Work to be completed: How many lines in the entries below contain "fullscreen"? Answer with the number only.

[Stored records]
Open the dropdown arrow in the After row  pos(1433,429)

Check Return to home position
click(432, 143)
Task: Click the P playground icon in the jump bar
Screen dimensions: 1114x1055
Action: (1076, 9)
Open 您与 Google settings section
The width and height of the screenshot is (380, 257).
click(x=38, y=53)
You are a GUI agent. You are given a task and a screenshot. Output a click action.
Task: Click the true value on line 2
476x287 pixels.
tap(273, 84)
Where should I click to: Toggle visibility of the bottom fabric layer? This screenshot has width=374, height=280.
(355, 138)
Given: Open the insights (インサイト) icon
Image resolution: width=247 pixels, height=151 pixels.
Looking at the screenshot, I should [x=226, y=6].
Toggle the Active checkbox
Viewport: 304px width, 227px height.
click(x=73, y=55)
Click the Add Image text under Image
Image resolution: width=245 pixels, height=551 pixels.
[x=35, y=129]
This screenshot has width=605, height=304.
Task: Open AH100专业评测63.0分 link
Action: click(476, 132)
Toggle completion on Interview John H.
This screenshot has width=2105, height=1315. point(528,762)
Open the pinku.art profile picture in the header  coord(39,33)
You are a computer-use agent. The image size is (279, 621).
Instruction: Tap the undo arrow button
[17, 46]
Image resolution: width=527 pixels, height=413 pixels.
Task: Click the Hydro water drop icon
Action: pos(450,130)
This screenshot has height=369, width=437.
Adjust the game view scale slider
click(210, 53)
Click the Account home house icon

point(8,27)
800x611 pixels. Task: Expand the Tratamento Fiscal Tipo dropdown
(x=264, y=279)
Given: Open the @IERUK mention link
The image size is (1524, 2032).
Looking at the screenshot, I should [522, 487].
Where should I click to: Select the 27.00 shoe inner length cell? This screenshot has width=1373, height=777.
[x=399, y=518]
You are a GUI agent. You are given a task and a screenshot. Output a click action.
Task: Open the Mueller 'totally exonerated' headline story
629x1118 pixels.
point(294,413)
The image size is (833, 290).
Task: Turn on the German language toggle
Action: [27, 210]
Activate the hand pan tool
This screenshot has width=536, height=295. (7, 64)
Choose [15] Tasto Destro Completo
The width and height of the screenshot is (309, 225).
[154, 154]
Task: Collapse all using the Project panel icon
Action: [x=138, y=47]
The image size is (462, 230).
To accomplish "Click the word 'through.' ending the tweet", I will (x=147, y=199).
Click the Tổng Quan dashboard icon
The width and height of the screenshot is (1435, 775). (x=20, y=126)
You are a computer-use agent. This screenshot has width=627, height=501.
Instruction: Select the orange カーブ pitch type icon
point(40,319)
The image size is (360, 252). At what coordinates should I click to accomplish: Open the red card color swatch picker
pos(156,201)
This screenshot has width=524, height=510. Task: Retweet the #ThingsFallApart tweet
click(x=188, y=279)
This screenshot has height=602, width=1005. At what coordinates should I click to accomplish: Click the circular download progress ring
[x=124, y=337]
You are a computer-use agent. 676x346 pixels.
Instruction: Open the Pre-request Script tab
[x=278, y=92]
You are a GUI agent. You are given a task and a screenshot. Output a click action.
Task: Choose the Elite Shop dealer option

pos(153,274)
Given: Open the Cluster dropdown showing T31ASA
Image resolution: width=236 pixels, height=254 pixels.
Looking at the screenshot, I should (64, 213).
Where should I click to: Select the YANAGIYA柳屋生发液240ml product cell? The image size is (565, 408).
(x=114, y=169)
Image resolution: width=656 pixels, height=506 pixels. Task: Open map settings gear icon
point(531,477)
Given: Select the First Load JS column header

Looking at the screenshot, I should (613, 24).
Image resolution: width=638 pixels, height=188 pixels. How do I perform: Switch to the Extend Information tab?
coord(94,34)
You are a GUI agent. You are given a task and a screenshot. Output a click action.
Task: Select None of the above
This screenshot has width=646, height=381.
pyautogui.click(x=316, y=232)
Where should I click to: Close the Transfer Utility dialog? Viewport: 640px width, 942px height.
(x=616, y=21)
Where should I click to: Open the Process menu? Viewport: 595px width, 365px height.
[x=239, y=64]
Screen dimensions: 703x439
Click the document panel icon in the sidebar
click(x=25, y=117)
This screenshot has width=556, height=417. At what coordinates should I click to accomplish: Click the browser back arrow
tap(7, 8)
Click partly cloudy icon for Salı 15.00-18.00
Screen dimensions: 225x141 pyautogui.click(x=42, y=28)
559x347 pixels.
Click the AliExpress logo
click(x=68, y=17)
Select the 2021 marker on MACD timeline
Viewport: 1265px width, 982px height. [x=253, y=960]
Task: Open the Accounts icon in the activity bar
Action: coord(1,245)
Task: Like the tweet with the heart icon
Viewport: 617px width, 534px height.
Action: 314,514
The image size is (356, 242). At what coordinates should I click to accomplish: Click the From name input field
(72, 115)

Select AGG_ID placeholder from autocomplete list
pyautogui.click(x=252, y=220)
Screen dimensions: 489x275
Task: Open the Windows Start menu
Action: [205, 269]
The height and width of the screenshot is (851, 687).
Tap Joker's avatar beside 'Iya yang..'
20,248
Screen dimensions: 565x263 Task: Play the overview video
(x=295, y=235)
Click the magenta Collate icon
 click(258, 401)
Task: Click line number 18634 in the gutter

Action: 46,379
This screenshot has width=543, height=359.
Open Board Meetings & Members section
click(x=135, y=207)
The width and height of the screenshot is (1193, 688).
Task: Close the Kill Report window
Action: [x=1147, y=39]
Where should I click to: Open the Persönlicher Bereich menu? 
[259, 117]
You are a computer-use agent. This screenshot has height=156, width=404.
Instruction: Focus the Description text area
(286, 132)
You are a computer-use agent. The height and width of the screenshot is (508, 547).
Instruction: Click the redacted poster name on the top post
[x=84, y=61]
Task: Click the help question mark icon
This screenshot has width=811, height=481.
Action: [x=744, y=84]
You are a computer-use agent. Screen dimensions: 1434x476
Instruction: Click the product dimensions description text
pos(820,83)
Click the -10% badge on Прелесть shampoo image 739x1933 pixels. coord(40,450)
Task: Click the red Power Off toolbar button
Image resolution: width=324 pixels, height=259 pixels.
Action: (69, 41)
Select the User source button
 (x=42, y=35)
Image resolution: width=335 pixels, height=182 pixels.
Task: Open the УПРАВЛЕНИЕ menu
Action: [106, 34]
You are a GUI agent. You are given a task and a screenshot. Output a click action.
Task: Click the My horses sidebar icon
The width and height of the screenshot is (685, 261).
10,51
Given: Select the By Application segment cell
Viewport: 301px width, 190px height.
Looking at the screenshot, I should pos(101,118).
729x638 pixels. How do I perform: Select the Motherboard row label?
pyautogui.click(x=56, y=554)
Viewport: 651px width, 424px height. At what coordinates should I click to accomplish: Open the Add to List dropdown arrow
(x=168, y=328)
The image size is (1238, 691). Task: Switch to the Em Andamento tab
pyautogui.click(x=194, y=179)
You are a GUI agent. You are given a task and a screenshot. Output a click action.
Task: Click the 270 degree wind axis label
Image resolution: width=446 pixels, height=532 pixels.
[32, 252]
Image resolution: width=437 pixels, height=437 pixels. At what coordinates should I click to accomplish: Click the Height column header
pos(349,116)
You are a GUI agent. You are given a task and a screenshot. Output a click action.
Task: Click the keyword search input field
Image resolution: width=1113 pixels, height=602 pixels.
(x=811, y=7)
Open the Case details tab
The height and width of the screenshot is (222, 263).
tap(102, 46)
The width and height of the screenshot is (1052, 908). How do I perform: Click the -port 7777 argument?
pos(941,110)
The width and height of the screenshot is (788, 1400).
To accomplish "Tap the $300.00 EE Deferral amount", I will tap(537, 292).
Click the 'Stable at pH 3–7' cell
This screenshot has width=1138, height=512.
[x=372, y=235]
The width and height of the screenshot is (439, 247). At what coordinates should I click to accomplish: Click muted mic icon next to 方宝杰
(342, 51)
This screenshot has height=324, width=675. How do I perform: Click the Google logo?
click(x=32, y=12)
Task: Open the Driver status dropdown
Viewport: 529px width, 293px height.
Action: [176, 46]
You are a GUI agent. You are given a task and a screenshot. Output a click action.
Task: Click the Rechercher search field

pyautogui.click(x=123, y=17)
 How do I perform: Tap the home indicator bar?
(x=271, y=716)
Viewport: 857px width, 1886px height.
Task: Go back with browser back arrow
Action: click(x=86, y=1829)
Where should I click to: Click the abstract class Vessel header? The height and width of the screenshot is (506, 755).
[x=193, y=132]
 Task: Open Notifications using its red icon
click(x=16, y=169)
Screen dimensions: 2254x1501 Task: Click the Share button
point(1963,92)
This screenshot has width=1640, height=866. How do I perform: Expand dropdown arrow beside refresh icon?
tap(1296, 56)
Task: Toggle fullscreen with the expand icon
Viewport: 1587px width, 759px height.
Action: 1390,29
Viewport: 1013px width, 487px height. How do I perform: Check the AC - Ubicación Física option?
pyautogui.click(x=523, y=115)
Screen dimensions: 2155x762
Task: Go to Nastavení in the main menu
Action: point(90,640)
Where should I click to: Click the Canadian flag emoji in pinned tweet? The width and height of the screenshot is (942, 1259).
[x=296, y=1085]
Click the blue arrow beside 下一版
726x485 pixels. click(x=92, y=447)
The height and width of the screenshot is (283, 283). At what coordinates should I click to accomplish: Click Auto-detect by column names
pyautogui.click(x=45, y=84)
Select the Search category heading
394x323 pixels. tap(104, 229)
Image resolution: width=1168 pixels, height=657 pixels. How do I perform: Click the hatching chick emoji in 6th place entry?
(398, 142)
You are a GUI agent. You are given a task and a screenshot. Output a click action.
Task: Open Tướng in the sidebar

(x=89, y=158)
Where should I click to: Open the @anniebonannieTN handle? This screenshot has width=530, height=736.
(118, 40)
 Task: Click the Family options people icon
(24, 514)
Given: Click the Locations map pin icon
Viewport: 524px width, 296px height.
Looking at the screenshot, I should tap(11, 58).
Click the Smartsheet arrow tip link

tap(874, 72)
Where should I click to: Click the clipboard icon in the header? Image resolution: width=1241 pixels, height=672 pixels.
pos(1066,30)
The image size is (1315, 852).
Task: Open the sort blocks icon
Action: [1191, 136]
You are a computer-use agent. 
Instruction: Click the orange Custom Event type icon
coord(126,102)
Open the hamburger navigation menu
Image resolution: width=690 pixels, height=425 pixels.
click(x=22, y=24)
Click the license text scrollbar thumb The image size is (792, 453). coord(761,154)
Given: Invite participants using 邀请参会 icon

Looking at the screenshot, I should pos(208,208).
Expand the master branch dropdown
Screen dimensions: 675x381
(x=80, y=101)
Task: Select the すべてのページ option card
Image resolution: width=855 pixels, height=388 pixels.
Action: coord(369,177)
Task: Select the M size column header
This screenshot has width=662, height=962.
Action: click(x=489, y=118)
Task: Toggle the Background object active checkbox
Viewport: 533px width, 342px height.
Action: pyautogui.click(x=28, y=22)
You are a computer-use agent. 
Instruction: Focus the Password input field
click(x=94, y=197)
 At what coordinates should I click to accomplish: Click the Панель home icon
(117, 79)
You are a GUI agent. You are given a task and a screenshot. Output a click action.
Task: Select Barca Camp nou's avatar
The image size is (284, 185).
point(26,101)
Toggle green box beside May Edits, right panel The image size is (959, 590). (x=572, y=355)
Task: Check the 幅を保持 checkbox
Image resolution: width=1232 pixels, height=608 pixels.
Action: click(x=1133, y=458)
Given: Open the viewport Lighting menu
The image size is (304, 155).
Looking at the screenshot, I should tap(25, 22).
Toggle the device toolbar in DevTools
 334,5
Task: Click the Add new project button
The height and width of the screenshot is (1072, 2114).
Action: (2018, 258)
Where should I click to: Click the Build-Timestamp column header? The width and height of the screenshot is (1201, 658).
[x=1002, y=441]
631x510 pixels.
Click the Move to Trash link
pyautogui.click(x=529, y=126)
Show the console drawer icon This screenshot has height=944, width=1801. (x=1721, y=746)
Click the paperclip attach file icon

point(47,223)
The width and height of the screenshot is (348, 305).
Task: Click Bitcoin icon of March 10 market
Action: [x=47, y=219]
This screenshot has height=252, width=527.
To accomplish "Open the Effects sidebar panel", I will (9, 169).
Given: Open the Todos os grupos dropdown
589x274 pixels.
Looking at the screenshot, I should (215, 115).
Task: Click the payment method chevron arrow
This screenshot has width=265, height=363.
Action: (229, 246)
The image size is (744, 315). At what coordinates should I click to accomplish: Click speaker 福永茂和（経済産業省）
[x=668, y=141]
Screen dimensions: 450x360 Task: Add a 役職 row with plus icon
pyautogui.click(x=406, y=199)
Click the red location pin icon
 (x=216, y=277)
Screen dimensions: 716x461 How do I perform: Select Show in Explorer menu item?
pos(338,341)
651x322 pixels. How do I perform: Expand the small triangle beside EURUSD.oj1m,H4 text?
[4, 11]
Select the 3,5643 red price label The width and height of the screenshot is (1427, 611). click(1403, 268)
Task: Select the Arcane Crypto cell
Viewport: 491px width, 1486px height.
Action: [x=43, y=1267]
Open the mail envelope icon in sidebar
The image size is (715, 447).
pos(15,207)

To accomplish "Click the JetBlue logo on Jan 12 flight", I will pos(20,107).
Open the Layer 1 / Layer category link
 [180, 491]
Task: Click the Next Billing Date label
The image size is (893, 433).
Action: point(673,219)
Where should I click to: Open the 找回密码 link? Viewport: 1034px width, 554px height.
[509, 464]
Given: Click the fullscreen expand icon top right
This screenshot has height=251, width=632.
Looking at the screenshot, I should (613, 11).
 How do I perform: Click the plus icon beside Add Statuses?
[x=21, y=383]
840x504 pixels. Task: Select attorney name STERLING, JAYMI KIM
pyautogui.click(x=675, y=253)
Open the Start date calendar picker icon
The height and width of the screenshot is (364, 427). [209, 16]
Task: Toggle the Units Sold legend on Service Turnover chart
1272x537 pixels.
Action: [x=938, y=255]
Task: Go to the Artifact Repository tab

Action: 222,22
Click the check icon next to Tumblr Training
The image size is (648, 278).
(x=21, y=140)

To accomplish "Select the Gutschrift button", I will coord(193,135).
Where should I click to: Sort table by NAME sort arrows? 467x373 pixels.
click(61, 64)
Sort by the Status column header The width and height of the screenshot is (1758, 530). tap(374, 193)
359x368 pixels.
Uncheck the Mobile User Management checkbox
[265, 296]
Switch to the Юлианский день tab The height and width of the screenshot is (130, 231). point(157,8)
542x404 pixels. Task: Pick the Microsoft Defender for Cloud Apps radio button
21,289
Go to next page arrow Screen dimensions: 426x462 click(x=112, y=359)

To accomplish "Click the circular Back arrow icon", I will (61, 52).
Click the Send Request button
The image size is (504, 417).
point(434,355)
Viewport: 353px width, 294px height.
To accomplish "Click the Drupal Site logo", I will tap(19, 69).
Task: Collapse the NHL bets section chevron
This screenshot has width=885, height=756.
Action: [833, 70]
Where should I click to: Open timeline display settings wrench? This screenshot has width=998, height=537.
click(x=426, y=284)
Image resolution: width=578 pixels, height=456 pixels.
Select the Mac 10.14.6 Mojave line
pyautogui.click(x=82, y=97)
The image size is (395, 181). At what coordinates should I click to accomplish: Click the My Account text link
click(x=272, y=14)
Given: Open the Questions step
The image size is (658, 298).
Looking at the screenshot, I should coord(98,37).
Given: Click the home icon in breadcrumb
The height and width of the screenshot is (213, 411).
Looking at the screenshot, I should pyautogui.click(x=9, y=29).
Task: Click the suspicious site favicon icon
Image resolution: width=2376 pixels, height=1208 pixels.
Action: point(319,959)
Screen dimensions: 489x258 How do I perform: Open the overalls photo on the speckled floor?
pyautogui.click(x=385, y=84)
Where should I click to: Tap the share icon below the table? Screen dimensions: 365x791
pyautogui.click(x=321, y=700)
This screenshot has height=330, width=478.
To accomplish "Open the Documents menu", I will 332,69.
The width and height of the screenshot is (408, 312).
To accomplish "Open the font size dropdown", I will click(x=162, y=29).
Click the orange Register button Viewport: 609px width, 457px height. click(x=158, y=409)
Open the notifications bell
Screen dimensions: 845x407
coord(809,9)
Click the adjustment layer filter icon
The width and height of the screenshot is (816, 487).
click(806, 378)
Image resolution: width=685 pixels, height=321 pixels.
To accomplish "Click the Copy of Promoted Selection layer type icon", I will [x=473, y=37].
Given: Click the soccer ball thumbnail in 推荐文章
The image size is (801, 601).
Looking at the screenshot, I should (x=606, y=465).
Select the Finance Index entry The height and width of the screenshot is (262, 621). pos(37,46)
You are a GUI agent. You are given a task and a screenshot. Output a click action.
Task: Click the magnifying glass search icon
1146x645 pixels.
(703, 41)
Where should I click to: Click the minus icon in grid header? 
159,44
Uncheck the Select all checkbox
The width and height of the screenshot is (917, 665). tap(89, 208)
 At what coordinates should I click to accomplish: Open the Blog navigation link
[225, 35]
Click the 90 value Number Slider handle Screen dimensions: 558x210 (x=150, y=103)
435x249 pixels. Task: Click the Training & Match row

Response box: 2